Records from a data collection
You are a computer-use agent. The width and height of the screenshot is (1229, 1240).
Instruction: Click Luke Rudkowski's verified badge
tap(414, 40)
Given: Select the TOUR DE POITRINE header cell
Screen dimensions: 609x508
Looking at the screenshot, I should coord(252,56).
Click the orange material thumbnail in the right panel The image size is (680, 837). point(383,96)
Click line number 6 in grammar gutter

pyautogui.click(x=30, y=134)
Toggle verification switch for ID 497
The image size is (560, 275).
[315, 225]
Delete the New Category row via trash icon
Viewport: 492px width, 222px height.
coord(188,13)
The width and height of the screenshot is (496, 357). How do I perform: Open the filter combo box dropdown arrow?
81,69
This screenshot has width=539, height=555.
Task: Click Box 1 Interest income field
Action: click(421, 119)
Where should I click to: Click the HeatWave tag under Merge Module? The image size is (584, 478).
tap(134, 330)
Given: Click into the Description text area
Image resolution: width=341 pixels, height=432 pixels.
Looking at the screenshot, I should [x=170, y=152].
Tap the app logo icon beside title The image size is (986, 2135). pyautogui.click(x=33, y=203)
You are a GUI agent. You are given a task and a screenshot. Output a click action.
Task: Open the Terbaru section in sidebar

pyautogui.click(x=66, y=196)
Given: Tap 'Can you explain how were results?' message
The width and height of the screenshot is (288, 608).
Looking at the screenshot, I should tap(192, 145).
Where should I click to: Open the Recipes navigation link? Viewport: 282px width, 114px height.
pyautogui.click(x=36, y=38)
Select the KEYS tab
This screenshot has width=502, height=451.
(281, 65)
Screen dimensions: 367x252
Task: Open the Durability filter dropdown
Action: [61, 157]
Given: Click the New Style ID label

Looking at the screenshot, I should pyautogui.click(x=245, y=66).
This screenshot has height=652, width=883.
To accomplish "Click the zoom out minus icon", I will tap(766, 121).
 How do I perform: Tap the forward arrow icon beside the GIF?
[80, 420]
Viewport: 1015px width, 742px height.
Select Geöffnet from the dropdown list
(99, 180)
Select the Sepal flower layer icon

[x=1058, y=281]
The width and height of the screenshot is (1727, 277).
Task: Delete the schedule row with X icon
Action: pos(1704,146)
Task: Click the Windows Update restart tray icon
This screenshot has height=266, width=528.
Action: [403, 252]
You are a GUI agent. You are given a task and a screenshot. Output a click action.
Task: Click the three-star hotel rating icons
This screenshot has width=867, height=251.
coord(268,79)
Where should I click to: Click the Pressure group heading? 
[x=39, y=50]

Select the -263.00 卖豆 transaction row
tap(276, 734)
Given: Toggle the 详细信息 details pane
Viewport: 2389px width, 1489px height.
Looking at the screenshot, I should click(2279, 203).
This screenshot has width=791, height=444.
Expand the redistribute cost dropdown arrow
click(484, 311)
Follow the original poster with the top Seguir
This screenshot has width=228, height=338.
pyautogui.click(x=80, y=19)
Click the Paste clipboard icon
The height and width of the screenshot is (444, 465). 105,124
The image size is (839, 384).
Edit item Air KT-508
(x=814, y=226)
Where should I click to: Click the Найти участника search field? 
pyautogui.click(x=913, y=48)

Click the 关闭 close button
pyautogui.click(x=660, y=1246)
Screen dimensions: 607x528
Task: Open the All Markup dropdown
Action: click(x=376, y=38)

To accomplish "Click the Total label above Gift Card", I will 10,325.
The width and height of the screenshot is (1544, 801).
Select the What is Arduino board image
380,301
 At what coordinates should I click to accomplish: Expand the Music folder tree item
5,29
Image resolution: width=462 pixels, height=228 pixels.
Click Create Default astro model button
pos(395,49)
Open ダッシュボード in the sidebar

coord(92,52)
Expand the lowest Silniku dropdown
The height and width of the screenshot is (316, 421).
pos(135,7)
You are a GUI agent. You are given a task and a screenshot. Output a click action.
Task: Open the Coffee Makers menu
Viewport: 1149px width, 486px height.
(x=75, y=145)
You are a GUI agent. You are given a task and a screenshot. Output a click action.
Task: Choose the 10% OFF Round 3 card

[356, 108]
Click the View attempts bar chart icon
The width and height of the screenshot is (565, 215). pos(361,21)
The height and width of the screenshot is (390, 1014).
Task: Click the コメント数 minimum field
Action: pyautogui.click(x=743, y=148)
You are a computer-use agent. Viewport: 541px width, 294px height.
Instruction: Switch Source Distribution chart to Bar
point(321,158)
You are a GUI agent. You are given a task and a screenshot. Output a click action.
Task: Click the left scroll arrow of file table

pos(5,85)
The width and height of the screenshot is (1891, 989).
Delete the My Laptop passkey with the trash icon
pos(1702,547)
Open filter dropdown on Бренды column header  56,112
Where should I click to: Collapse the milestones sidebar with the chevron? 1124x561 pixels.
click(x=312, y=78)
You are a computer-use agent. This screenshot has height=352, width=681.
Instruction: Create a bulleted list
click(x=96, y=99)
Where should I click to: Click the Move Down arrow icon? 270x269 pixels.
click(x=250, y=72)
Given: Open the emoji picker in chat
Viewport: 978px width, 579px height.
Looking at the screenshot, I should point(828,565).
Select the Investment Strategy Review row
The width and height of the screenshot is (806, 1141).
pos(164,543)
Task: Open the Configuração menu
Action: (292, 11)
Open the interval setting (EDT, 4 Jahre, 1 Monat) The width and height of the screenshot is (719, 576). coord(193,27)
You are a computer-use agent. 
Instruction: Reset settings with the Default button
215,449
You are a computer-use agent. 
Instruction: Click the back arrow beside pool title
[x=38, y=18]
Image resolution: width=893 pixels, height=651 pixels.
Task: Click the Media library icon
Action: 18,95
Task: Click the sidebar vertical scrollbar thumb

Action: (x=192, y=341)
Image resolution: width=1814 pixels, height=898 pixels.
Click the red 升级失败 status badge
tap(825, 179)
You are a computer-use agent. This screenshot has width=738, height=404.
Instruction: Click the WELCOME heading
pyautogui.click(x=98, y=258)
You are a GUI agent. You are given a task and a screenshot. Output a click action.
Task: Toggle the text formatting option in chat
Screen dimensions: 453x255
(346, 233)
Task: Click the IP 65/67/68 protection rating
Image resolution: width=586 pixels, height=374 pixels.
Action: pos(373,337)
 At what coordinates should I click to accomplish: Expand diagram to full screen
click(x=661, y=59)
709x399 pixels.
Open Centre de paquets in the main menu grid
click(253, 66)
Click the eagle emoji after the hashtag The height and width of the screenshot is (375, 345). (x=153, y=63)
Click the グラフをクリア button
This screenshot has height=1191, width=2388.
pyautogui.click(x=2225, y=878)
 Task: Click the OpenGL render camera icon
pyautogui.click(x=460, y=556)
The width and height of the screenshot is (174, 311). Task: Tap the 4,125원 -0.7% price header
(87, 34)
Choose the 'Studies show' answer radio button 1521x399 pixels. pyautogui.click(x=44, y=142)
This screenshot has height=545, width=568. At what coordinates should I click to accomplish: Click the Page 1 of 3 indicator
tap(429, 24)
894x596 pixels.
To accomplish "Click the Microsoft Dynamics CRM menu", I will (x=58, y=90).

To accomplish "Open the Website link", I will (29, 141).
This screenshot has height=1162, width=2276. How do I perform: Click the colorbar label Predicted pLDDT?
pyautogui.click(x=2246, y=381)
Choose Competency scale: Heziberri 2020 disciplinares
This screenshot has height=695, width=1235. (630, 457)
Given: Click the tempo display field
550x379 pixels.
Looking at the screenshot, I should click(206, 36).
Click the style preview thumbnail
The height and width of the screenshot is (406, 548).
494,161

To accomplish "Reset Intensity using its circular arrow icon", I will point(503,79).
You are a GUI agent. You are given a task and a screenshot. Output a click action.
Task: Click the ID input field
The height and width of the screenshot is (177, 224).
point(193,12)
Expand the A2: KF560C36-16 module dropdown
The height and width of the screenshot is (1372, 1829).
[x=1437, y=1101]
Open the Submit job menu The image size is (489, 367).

__Aim__.
Rewrite the records above with every "How do I perform" changed to "How can I carry out", leaving everything else unchanged.

__Complete response__.
You are a computer-use agent. The width and height of the screenshot is (1229, 1240).
Instruction: Click Luke Rudkowski's verified badge
tap(414, 40)
Given: Select the TOUR DE POITRINE header cell
Screen dimensions: 609x508
Looking at the screenshot, I should coord(252,56).
Click the orange material thumbnail in the right panel The image size is (680, 837). point(383,96)
Click line number 6 in grammar gutter

pyautogui.click(x=30, y=134)
Toggle verification switch for ID 497
The image size is (560, 275).
[315, 225]
Delete the New Category row via trash icon
Viewport: 492px width, 222px height.
coord(188,13)
The width and height of the screenshot is (496, 357). How can I carry out: Open the filter combo box dropdown arrow?
81,69
This screenshot has width=539, height=555.
Task: Click Box 1 Interest income field
Action: click(421, 119)
Where should I click to: Click the HeatWave tag under Merge Module? The image size is (584, 478).
tap(134, 330)
Given: Click into the Description text area
Image resolution: width=341 pixels, height=432 pixels.
Looking at the screenshot, I should [x=170, y=152].
Tap the app logo icon beside title The image size is (986, 2135). pyautogui.click(x=33, y=203)
You are a GUI agent. You are given a task and a screenshot. Output a click action.
Task: Open the Terbaru section in sidebar

pyautogui.click(x=66, y=196)
Given: Tap 'Can you explain how were results?' message
The width and height of the screenshot is (288, 608).
Looking at the screenshot, I should tap(192, 145).
Where should I click to: Open the Recipes navigation link? Viewport: 282px width, 114px height.
pyautogui.click(x=36, y=38)
Select the KEYS tab
This screenshot has width=502, height=451.
(281, 65)
Screen dimensions: 367x252
Task: Open the Durability filter dropdown
Action: [61, 157]
Given: Click the New Style ID label

Looking at the screenshot, I should pyautogui.click(x=245, y=66).
This screenshot has height=652, width=883.
To accomplish "Click the zoom out minus icon", I will tap(766, 121).
 How can I carry out: Tap the forward arrow icon beside the GIF?
[80, 420]
Viewport: 1015px width, 742px height.
Select Geöffnet from the dropdown list
(99, 180)
Select the Sepal flower layer icon

[x=1058, y=281]
The width and height of the screenshot is (1727, 277).
Task: Delete the schedule row with X icon
Action: pos(1704,146)
Task: Click the Windows Update restart tray icon
This screenshot has height=266, width=528.
Action: [403, 252]
You are a GUI agent. You are given a task and a screenshot. Output a click action.
Task: Click the three-star hotel rating icons
This screenshot has width=867, height=251.
coord(268,79)
Where should I click to: Click the Pressure group heading? 
[x=39, y=50]

Select the -263.00 卖豆 transaction row
tap(276, 734)
Given: Toggle the 详细信息 details pane
Viewport: 2389px width, 1489px height.
Looking at the screenshot, I should click(2279, 203).
This screenshot has width=791, height=444.
Expand the redistribute cost dropdown arrow
click(484, 311)
Follow the original poster with the top Seguir
This screenshot has width=228, height=338.
pyautogui.click(x=80, y=19)
Click the Paste clipboard icon
The height and width of the screenshot is (444, 465). 105,124
The image size is (839, 384).
Edit item Air KT-508
(x=814, y=226)
Where should I click to: Click the Найти участника search field? 
pyautogui.click(x=913, y=48)

Click the 关闭 close button
pyautogui.click(x=660, y=1246)
Screen dimensions: 607x528
Task: Open the All Markup dropdown
Action: click(x=376, y=38)

To accomplish "Click the Total label above Gift Card", I will 10,325.
The width and height of the screenshot is (1544, 801).
Select the What is Arduino board image
380,301
 At what coordinates should I click to accomplish: Expand the Music folder tree item
5,29
Image resolution: width=462 pixels, height=228 pixels.
Click Create Default astro model button
pos(395,49)
Open ダッシュボード in the sidebar

coord(92,52)
Expand the lowest Silniku dropdown
The height and width of the screenshot is (316, 421).
pos(135,7)
You are a GUI agent. You are given a task and a screenshot. Output a click action.
Task: Open the Coffee Makers menu
Viewport: 1149px width, 486px height.
(x=75, y=145)
You are a GUI agent. You are given a task and a screenshot. Output a click action.
Task: Choose the 10% OFF Round 3 card

[356, 108]
Click the View attempts bar chart icon
The width and height of the screenshot is (565, 215). pos(361,21)
The height and width of the screenshot is (390, 1014).
Task: Click the コメント数 minimum field
Action: pyautogui.click(x=743, y=148)
You are a computer-use agent. Viewport: 541px width, 294px height.
Instruction: Switch Source Distribution chart to Bar
point(321,158)
You are a GUI agent. You are given a task and a screenshot. Output a click action.
Task: Click the left scroll arrow of file table

pos(5,85)
The width and height of the screenshot is (1891, 989).
Delete the My Laptop passkey with the trash icon
pos(1702,547)
Open filter dropdown on Бренды column header  56,112
Where should I click to: Collapse the milestones sidebar with the chevron? 1124x561 pixels.
click(x=312, y=78)
You are a computer-use agent. This screenshot has height=352, width=681.
Instruction: Create a bulleted list
click(x=96, y=99)
Where should I click to: Click the Move Down arrow icon? 270x269 pixels.
click(x=250, y=72)
Given: Open the emoji picker in chat
Viewport: 978px width, 579px height.
Looking at the screenshot, I should point(828,565).
Select the Investment Strategy Review row
The width and height of the screenshot is (806, 1141).
pos(164,543)
Task: Open the Configuração menu
Action: (292, 11)
Open the interval setting (EDT, 4 Jahre, 1 Monat) The width and height of the screenshot is (719, 576). coord(193,27)
You are a computer-use agent. 
Instruction: Reset settings with the Default button
215,449
You are a computer-use agent. 
Instruction: Click the back arrow beside pool title
[x=38, y=18]
Image resolution: width=893 pixels, height=651 pixels.
Task: Click the Media library icon
Action: 18,95
Task: Click the sidebar vertical scrollbar thumb

Action: (x=192, y=341)
Image resolution: width=1814 pixels, height=898 pixels.
Click the red 升级失败 status badge
tap(825, 179)
You are a computer-use agent. This screenshot has width=738, height=404.
Instruction: Click the WELCOME heading
pyautogui.click(x=98, y=258)
You are a GUI agent. You are given a task and a screenshot. Output a click action.
Task: Toggle the text formatting option in chat
Screen dimensions: 453x255
(346, 233)
Task: Click the IP 65/67/68 protection rating
Image resolution: width=586 pixels, height=374 pixels.
Action: pos(373,337)
 At what coordinates should I click to accomplish: Expand diagram to full screen
click(x=661, y=59)
709x399 pixels.
Open Centre de paquets in the main menu grid
click(253, 66)
Click the eagle emoji after the hashtag The height and width of the screenshot is (375, 345). (x=153, y=63)
Click the グラフをクリア button
This screenshot has height=1191, width=2388.
pyautogui.click(x=2225, y=878)
 Task: Click the OpenGL render camera icon
pyautogui.click(x=460, y=556)
The width and height of the screenshot is (174, 311). Task: Tap the 4,125원 -0.7% price header
(87, 34)
Choose the 'Studies show' answer radio button 1521x399 pixels. pyautogui.click(x=44, y=142)
This screenshot has height=545, width=568. At what coordinates should I click to accomplish: Click the Page 1 of 3 indicator
tap(429, 24)
894x596 pixels.
To accomplish "Click the Microsoft Dynamics CRM menu", I will (x=58, y=90).

To accomplish "Open the Website link", I will (29, 141).
This screenshot has height=1162, width=2276. How can I carry out: Click the colorbar label Predicted pLDDT?
pyautogui.click(x=2246, y=381)
Choose Competency scale: Heziberri 2020 disciplinares
This screenshot has height=695, width=1235. (630, 457)
Given: Click the tempo display field
550x379 pixels.
Looking at the screenshot, I should click(206, 36).
Click the style preview thumbnail
The height and width of the screenshot is (406, 548).
494,161

To accomplish "Reset Intensity using its circular arrow icon", I will point(503,79).
You are a GUI agent. You are given a task and a screenshot. Output a click action.
Task: Click the ID input field
The height and width of the screenshot is (177, 224).
point(193,12)
Expand the A2: KF560C36-16 module dropdown
The height and width of the screenshot is (1372, 1829).
[x=1437, y=1101]
Open the Submit job menu The image size is (489, 367).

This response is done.